> [Travail à faire]
**1)** Mettez à jour le portrait de Jessica Fanhan, tout ce qui va de « Bientôt sur scène » jusqu'à « qui lui réussit. », en remplaçant « deux thèmes » par « deux sujets ».
**2)** Les affirmations suivantes concordent-elles avec le portrait de Jessica Fanhan ? Répondez oui ou non pour chacune, avec les mots décisifs du texte entre guillemets. (a) Jessica Fanhan est née en Guadeloupe. (b) Elle est arrivée en Belgique à l'âge de cinq ans. (c) Exhibit B a été présenté dans le cadre du Kunstenfestivaldesarts.

> [Texte fourni]
__________________________________________________
Jessica Fanhan, une comédienne et femme d'aujourd'hui. © dr

I have a dream

Bientôt sur scène dans Malcom X et J’accuse, Jessica Fanhan continue à graviter autour de ses deux thèmes de prédilection, la question noire et la condition féminine. Une double voie qui lui réussit.

« Je rêve du moment où la couleur de peau sera secondaire dans le choix d’un comédien ou d’une comédienne, autant que la couleur des cheveux « , dit-elle. Née en Guadeloupe, arrivée en Belgique à 18 mois pour s’installer dans un village près de Huy, Jessica Fanhan a vu une partie de son parcours professionnel déterminé par ses origines. Mais pas pour n’importe quels rôles, et pas dans n’importe quels spectacles. « Quand j’étais plus jeune, je me disais que c’était impossible : je ne me laisserais pas être utilisée pour ma couleur. A l’époque, je pensais plutôt à des petits rôles type femme de ménage façon Autant en emporte le vent. Ce qui n’a pas du tout été le cas.  »

Sa première expérience artistique en la matière est fondamentale et fondatrice. En 2012, alors qu’elle vient de terminer ses études à l’Insas, à Bruxelles, Jessica Fanhan tombe sur un tract dans un bar : Brett Bailey, metteur en scène sud- africain, recherche des performeurs d’origine africaine pour son projet Exhibit B, présenté dans le cadre du Kunstenfestivaldesarts. Il s’agit de participer à une série de tableaux muets mais vivants,  » retraçant l’évolution de la représentation du « Noir », depuis le bon sauvage du Congo belge jusqu’au demandeur d’asile d’aujourd’hui « . Installée dans l’église désacralisée du Gesù à Saint-Josse, la performance utilise les principes des  » zoos humains  » de l’époque coloniale, ces expositions où les Noirs étaient livrés en pâture au regard des Blancs. Lui-même blanc, Brett Bailey sera accusé par certains de précisément reproduire la forme de ce qu’il voulait dénoncer. Lors de son passage en Grande-Bretagne, Exhibit B sera carrément accusé de racisme et provoquera de fameux remous, jusqu’à être annulé dans certaines villes ou à être présenté sous protection policière.
__________________________________________________
> [Données fournies]
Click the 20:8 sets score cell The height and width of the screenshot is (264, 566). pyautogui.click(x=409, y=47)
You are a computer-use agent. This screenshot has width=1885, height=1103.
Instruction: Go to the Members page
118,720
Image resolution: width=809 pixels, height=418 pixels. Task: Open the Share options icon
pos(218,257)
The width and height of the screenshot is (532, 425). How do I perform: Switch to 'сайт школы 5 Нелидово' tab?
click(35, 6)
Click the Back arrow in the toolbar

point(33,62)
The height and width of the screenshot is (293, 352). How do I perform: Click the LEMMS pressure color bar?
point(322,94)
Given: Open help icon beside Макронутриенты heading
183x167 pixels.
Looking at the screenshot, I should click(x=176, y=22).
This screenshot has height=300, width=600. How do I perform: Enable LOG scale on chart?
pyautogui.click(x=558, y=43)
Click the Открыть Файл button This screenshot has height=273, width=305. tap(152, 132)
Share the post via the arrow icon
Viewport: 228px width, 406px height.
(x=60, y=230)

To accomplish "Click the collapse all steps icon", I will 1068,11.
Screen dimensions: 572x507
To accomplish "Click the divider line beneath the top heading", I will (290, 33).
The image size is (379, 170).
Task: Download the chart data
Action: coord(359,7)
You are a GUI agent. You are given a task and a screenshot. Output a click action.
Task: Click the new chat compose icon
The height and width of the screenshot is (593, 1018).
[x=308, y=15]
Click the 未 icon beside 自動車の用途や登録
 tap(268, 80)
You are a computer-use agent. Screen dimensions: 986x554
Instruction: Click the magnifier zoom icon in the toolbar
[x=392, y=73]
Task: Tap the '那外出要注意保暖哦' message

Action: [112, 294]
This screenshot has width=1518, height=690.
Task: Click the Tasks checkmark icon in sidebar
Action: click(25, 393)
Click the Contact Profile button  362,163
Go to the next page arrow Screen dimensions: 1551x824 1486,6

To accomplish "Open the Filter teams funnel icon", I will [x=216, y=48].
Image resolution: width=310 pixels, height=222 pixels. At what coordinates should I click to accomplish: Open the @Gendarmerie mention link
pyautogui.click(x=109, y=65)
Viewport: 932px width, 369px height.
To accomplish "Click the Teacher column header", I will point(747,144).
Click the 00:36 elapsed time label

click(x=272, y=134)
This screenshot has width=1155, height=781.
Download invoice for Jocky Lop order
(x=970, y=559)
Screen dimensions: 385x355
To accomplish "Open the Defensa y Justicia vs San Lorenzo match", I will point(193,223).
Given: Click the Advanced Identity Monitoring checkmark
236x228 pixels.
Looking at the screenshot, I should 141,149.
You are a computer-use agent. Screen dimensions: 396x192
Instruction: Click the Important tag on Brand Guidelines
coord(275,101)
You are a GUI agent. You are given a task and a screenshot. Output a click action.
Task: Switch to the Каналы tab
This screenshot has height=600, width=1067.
__________________________________________________
> [Réponses]
**1)**
Bientôt sur scène dans Malcom X et J’accuse, Jessica Fanhan continue à graviter autour de ses deux sujets de prédilection, la question noire et la condition féminine. Une double voie qui lui réussit.

**2)**
(a) Oui : « Née en Guadeloupe ».
(b) Non : « arrivée en Belgique à 18 mois ».
(c) Oui : « présenté dans le cadre du Kunstenfestivaldesarts ».